Nursing care plan intervention and treatment
The major goals of treatment are to improve pulmonary, GI, and pancreatic status. These goals are achieved through a combination of medications, nutrition, and exercise regimens. If antibiotics are given to prevent and treat pneumonia, the physician and pharmacist monitor therapeutic blood levels of the antibiotics to determine the peak and trough levels. To help prevent the recurrence of pneumonia, chest physiotherapy (CPT) is performed in the home or hospital four times a day before meals to avoid emesis or after an aerosol treatment. A ThAIRapy vest, a device that provides high-frequency chest wall oscillations to loosen secretions, may also be used.
Maintain calorie counts on daily meal plans; supplement nutritional needs with high-calorie feedings. A patient may also have nasogastric feedings to which pancreatic enzymes are added to ensure the digestion and absorption of fats, protein, and carbohydrates. The physician may also prescribe total parenteral nutrition and fat-soluble vitamins (A, D, E, and K).
Regular exercise, including mobility and muscle-strengthening exercises should be encouraged on a regular basis. Exercise helps maintain physical wellness and supplements the patient’s airway clearance strategies by helping to loosen pulmonary secretions.

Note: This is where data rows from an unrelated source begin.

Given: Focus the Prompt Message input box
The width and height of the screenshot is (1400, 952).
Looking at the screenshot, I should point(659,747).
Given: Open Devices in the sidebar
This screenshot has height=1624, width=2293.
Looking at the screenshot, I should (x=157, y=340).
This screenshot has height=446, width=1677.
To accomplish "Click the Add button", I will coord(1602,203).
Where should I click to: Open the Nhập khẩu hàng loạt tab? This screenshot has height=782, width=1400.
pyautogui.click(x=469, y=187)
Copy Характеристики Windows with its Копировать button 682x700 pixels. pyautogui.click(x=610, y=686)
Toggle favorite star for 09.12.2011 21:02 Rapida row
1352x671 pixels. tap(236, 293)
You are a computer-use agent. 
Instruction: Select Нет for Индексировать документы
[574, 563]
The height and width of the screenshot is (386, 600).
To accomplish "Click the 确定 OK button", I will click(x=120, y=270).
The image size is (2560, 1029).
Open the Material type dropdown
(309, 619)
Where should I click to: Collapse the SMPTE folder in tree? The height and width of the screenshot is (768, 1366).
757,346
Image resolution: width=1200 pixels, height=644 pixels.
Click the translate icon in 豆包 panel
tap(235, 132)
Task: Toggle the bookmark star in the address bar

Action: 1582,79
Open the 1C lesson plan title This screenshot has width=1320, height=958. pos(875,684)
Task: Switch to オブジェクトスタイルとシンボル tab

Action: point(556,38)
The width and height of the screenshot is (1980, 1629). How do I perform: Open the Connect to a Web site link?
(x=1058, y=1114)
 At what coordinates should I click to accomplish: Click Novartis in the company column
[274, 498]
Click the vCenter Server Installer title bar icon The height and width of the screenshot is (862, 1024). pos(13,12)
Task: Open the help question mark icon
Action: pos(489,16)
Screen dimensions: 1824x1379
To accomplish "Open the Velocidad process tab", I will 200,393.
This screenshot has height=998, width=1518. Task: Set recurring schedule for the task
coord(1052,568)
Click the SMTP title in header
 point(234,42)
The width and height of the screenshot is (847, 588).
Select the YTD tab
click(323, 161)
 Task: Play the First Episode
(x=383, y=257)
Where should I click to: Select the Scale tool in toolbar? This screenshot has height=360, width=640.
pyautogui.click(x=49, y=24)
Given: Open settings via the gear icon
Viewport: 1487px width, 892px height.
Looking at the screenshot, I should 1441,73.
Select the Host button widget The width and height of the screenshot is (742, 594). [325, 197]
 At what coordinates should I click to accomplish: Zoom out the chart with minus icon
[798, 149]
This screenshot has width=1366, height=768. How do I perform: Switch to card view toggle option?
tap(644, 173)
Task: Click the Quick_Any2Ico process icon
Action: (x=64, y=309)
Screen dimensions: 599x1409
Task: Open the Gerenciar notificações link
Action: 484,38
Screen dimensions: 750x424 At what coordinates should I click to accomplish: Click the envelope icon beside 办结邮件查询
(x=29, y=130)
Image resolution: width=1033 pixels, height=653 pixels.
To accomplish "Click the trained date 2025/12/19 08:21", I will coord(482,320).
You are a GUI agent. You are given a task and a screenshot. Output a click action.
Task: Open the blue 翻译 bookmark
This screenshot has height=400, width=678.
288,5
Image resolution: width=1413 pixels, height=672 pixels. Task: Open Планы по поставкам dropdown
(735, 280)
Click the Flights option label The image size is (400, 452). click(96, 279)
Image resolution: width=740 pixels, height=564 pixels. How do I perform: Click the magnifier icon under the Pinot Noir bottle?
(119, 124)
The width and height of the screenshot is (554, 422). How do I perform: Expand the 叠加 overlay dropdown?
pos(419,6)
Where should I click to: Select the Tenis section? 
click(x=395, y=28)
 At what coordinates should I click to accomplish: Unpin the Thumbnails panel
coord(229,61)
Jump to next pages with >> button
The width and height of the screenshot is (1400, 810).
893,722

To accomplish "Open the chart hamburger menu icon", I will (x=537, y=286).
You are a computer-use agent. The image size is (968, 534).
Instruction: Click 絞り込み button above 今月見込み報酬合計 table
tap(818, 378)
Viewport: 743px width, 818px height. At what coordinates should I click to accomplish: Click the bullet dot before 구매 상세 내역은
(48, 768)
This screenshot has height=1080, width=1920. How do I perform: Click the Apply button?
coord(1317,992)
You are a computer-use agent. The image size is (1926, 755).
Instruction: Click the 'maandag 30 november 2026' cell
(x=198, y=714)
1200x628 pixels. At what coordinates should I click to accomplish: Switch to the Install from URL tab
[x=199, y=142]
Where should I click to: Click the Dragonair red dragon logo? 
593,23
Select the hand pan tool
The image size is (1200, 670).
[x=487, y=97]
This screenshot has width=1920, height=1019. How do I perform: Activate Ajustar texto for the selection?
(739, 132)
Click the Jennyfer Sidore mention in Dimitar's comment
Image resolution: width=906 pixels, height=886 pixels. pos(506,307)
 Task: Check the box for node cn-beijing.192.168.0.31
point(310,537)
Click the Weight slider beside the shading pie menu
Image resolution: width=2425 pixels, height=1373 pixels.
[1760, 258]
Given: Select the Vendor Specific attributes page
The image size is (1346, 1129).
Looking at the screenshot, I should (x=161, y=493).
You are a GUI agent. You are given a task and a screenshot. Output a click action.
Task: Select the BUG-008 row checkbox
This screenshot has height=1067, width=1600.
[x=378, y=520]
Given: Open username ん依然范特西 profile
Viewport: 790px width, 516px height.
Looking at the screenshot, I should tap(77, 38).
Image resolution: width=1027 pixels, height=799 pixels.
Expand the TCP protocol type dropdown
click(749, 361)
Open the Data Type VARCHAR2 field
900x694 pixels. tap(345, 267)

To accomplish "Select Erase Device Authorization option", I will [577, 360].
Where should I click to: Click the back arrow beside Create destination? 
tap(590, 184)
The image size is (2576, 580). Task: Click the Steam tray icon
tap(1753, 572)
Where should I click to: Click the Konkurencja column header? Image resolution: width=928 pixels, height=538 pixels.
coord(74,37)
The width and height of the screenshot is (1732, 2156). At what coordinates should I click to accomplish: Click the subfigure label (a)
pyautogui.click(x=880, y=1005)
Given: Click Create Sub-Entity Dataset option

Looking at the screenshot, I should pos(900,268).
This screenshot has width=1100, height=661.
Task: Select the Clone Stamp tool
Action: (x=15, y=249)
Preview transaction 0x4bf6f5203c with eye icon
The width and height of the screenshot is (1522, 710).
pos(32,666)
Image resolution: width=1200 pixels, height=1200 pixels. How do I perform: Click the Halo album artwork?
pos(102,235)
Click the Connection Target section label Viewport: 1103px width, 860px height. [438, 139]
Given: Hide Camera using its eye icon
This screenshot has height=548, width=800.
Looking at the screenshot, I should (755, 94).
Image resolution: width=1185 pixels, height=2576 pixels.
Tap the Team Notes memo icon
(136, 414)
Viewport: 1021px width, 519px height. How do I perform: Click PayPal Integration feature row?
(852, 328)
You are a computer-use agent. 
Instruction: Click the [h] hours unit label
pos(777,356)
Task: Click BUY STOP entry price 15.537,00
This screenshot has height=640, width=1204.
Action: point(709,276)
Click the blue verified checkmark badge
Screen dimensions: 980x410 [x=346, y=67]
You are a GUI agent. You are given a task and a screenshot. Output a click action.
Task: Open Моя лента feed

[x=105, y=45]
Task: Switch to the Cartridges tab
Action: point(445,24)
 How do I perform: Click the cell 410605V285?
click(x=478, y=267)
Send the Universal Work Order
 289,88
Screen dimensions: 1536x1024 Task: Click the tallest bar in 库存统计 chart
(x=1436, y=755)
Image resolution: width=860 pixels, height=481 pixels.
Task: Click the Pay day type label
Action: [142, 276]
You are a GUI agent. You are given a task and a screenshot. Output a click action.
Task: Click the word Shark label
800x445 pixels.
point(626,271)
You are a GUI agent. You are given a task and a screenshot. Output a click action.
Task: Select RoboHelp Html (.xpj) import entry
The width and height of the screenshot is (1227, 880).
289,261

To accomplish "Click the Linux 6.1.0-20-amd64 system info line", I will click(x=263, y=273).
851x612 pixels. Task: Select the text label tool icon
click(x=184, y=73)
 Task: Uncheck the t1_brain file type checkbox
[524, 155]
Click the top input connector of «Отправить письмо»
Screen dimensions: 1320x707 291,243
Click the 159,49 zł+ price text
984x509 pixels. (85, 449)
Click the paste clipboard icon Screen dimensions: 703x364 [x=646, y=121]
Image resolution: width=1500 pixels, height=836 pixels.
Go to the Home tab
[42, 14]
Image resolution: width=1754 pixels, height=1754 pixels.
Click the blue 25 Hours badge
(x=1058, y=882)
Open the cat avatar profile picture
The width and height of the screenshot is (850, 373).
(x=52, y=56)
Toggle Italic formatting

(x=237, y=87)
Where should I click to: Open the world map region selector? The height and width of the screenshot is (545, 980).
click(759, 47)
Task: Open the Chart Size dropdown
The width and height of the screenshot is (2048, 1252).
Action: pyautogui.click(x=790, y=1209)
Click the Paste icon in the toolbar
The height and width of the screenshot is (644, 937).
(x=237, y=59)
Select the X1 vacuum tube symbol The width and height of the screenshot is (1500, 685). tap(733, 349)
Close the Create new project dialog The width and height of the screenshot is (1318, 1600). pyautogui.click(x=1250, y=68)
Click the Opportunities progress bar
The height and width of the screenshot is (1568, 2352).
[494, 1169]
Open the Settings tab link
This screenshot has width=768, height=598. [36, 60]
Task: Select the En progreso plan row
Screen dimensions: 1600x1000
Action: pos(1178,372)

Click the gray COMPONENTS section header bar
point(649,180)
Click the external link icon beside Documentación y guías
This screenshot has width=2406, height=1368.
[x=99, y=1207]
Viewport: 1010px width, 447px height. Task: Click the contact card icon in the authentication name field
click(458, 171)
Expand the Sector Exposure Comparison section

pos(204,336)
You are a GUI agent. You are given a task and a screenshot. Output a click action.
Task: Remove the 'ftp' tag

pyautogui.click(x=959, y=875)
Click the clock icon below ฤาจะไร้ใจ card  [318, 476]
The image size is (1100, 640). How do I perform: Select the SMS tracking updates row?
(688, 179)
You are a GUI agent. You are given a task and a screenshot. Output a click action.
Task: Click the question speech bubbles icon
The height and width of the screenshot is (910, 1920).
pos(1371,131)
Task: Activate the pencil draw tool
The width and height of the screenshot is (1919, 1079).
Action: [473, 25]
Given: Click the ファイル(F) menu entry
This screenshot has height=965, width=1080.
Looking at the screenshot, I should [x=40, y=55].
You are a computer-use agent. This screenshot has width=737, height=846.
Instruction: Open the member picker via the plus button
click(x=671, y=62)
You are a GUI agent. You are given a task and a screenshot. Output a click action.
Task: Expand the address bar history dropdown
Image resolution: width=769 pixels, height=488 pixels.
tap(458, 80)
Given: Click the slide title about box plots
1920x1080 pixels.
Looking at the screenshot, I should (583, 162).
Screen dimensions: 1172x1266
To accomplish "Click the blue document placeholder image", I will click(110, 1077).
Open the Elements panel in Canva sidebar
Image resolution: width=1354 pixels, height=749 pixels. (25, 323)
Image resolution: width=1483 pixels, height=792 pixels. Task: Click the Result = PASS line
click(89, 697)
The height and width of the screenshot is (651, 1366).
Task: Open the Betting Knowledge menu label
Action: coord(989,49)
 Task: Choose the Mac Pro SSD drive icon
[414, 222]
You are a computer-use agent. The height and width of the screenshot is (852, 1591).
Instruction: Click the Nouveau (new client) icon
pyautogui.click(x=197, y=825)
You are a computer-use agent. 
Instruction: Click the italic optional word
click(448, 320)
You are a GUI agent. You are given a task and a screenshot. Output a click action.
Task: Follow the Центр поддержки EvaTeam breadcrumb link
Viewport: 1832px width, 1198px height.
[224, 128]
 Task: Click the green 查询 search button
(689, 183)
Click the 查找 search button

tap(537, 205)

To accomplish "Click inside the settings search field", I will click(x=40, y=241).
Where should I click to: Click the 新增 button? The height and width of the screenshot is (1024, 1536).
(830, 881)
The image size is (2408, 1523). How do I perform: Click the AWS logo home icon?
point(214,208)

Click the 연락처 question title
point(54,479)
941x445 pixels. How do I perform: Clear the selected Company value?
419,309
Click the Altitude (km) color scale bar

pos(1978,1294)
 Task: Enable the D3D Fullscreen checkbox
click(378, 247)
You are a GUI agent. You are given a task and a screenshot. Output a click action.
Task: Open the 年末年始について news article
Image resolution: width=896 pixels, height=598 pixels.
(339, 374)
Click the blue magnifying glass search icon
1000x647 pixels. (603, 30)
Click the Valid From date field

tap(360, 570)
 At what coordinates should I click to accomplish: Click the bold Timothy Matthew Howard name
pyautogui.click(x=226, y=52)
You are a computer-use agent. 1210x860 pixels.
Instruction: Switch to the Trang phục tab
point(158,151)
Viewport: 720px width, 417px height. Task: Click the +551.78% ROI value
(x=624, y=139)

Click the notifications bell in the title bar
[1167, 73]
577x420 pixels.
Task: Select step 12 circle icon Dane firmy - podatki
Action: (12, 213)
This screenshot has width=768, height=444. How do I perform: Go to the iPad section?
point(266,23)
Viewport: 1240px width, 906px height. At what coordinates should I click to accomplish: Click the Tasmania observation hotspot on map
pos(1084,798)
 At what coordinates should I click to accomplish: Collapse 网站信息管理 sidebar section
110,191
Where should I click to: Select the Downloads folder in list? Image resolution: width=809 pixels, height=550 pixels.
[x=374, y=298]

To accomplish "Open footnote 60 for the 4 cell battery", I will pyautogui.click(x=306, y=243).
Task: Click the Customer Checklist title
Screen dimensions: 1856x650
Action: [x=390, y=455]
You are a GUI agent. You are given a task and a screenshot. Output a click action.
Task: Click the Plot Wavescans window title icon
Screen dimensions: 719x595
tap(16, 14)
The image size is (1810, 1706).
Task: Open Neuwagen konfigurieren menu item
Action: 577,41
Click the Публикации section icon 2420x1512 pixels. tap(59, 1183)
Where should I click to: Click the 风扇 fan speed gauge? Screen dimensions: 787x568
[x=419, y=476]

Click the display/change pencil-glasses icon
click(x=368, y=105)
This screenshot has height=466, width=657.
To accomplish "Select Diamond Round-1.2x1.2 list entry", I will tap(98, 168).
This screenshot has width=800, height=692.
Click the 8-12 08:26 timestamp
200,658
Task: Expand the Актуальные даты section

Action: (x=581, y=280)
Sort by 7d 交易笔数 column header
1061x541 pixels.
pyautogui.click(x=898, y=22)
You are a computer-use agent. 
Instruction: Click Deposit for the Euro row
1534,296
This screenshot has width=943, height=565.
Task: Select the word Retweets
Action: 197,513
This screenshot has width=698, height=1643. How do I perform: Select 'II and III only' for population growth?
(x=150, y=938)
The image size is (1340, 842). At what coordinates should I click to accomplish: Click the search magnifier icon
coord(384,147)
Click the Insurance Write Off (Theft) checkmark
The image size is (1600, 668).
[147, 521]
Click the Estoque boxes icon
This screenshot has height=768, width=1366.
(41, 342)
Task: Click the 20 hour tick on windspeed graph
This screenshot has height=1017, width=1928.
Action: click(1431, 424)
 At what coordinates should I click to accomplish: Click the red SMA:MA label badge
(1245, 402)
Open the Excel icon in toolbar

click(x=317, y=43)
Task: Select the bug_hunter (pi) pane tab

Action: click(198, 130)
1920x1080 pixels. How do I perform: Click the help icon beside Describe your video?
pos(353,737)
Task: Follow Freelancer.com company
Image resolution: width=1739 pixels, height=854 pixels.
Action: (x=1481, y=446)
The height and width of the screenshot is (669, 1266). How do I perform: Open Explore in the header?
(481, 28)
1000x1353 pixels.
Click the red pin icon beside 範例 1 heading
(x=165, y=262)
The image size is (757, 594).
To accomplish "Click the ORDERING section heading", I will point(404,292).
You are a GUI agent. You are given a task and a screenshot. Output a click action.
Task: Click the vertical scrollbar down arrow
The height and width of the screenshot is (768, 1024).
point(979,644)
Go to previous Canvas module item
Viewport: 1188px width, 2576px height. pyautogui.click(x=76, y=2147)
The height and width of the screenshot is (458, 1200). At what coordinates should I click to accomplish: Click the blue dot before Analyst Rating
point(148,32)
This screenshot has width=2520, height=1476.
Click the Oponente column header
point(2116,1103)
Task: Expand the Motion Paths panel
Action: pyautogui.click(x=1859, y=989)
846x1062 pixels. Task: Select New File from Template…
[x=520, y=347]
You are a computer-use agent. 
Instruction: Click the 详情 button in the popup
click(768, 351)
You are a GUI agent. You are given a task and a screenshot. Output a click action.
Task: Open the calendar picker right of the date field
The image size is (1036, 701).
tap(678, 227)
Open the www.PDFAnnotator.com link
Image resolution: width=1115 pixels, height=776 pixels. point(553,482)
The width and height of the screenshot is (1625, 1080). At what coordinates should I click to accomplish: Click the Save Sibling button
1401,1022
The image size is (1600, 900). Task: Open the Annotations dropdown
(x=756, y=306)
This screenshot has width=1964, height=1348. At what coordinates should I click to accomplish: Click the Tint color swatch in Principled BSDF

Some patients develop right-sided heart failure, and if this occurs, most of them die within a year. They may require the use of home portable oxygen therapy and receive digoxin and/or diuretics. As the disease progresses toward the terminal phase, hemoptysis is present and cyanosis is markedly apparent.
Educate to reinforce the importance of regular CPT and expectoration of the mucus. Encourage increased fluid intake to loosen the secretions, and provide frequent mouth care before meals. Teach the parents not to offer cough suppressants, which can lead to obstruction, lung collapse, and infection. Support the child’s or adolescent’s body image concerns; compliment the patient on her or his strengths. Encourage the child to develop in as many areas as possible. Very often, other cystic fibrosis patients become a significant support group as the child matures. The child is always dramatically affected when another peer with cystic fibrosis dies. Plan group discussions with the patients and have a psychiatric nurse clinical specialist serve as facilitator of this grief work for both patients and staff. In addition, siblings often worry that they may contract the disease or they may exhibit feelings of jealousy of the attention given to the sibling with cystic fibrosis. A referral to a social worker or the Cystic Fibrosis Foundation may be needed. Counsel couples on the risk that subsequent pregnancies may result in a child with cystic fibrosis, since there is a one in four chance with any pregnancy that a child could have cystic fibrosis if both parents are carriers. Discuss the role of amniocentesis and the difficult issues surrounding terminating a pregnancy if cystic fibrosis is confirmed prenatally.
Nursing care plan discharge and home health care guidelines
Teach the patient and family how to prevent future episodes of pneumonia through CPT, expectoration of sputum, and avoidance of peers with common colds and nasopharyngitis. Explain that medications need to be taken at the time of each meal, especially pancreatic enzymes and supplemental vitamins. Teach the parents protocols for home IV care, as needed. Teach parents when to contact the physician: when temperature is elevated over 100.5°F, sputum has color to it, or the child complains of increased lung congestion or abdominal pain. Also educate parents on the need to keep routine follow-up appointments for medication, laboratory, and general checkups. Teach the patient or parents proper insulin administration and the appropriate signs and symptoms of high and low glucose levels.